* Your objective *
Restate word for word the lines that begin the listing and end with the line holding "Click the undo arrow in Blacks properties".

───── Material for this task

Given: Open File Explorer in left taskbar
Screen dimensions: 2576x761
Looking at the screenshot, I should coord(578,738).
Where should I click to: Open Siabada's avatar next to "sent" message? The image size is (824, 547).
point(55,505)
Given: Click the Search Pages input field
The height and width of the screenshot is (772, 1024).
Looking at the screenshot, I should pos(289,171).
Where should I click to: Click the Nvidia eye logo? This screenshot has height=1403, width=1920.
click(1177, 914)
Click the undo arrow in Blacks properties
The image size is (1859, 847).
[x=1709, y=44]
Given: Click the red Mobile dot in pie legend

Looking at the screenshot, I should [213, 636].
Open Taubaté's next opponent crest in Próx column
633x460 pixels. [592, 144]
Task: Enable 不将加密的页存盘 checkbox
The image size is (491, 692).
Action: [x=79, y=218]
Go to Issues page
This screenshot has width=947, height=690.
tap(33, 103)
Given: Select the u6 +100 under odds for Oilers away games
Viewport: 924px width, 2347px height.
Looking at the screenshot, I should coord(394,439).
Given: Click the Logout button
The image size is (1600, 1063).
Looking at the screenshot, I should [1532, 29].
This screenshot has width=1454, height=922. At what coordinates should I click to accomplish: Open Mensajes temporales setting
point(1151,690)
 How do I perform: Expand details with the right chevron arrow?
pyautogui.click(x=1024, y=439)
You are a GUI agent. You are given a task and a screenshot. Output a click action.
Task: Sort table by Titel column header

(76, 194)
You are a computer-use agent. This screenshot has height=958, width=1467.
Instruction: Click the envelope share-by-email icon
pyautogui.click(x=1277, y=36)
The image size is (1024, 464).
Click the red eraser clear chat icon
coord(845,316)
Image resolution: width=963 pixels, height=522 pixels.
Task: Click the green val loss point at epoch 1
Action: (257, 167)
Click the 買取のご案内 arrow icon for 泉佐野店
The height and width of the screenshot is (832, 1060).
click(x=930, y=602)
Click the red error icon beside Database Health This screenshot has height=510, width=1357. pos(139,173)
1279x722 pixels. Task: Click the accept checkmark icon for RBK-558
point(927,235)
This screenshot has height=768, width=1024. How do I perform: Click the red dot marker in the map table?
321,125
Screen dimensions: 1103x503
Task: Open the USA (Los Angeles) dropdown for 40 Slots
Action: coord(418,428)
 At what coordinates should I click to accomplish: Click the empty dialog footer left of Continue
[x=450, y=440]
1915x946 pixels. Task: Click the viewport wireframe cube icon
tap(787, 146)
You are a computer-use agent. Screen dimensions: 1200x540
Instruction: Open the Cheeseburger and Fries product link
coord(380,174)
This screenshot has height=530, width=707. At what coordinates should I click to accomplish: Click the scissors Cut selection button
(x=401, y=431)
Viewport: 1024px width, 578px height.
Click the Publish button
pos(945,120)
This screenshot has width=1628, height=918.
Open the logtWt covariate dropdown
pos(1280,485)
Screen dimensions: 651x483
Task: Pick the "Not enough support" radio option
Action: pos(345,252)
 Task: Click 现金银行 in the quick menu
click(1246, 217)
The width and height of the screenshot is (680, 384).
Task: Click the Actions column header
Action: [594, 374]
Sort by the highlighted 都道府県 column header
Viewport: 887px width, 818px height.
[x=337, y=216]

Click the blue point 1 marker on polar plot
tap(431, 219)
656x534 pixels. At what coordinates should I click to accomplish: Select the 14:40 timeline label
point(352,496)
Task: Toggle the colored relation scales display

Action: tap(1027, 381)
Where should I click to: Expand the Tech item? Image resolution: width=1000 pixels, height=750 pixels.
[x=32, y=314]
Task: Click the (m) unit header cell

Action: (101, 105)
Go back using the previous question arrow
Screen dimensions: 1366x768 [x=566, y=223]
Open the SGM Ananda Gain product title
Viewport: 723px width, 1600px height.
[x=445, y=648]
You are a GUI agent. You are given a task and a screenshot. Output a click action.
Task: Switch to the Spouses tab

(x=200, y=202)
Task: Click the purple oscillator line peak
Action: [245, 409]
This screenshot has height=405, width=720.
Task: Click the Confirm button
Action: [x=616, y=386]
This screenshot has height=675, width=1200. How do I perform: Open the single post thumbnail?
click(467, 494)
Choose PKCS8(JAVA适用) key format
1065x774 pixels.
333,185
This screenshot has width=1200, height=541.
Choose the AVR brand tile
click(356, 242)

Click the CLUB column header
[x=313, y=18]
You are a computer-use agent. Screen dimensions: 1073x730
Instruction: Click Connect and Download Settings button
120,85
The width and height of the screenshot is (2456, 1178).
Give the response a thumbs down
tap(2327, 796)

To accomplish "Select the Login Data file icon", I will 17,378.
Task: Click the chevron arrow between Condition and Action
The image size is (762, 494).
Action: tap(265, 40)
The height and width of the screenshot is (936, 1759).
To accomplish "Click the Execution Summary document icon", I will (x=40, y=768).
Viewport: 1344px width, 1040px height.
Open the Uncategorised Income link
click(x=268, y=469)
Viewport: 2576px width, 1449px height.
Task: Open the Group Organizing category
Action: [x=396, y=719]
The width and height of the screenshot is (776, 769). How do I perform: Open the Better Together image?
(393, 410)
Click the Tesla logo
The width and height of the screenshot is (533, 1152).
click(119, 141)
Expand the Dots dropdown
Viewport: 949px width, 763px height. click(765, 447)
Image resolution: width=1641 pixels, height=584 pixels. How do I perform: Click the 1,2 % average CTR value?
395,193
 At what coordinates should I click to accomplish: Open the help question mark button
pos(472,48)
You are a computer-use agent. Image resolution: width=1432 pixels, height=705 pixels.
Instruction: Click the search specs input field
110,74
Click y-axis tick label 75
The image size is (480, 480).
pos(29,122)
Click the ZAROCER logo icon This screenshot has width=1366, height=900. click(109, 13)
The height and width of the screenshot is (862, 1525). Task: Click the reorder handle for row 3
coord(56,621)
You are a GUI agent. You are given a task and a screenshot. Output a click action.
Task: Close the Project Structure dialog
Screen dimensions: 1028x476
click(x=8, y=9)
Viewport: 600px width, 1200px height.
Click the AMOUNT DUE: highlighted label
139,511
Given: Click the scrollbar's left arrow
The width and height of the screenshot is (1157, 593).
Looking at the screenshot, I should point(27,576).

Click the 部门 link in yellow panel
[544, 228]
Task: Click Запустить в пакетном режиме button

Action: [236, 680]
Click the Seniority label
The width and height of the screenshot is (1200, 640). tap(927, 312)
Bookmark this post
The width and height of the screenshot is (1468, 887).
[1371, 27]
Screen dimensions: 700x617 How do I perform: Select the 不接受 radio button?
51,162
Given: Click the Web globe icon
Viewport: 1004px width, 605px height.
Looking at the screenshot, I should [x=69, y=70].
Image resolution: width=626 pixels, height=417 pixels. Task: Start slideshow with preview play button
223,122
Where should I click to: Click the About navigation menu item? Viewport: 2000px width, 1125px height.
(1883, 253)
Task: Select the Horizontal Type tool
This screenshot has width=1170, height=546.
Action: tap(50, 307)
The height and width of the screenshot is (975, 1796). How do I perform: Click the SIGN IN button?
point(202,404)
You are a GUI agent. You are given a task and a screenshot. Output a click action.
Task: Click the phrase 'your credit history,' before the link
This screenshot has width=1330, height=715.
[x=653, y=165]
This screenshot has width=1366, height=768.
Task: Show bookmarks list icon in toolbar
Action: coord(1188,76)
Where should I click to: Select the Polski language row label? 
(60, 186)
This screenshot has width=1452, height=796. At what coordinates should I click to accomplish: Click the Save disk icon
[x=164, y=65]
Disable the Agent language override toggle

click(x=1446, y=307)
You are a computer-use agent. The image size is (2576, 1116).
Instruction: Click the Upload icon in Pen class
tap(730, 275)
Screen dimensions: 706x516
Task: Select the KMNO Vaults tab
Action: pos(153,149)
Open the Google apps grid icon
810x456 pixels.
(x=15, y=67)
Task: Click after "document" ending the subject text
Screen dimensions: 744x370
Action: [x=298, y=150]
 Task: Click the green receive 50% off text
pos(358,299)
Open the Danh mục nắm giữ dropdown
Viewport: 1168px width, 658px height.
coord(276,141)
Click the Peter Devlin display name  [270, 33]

──────────

* Response *
Given: Open File Explorer in left taskbar
Screen dimensions: 2576x761
Looking at the screenshot, I should coord(578,738).
Where should I click to: Open Siabada's avatar next to "sent" message? The image size is (824, 547).
point(55,505)
Given: Click the Search Pages input field
The height and width of the screenshot is (772, 1024).
Looking at the screenshot, I should pos(289,171).
Where should I click to: Click the Nvidia eye logo? This screenshot has height=1403, width=1920.
click(1177, 914)
Click the undo arrow in Blacks properties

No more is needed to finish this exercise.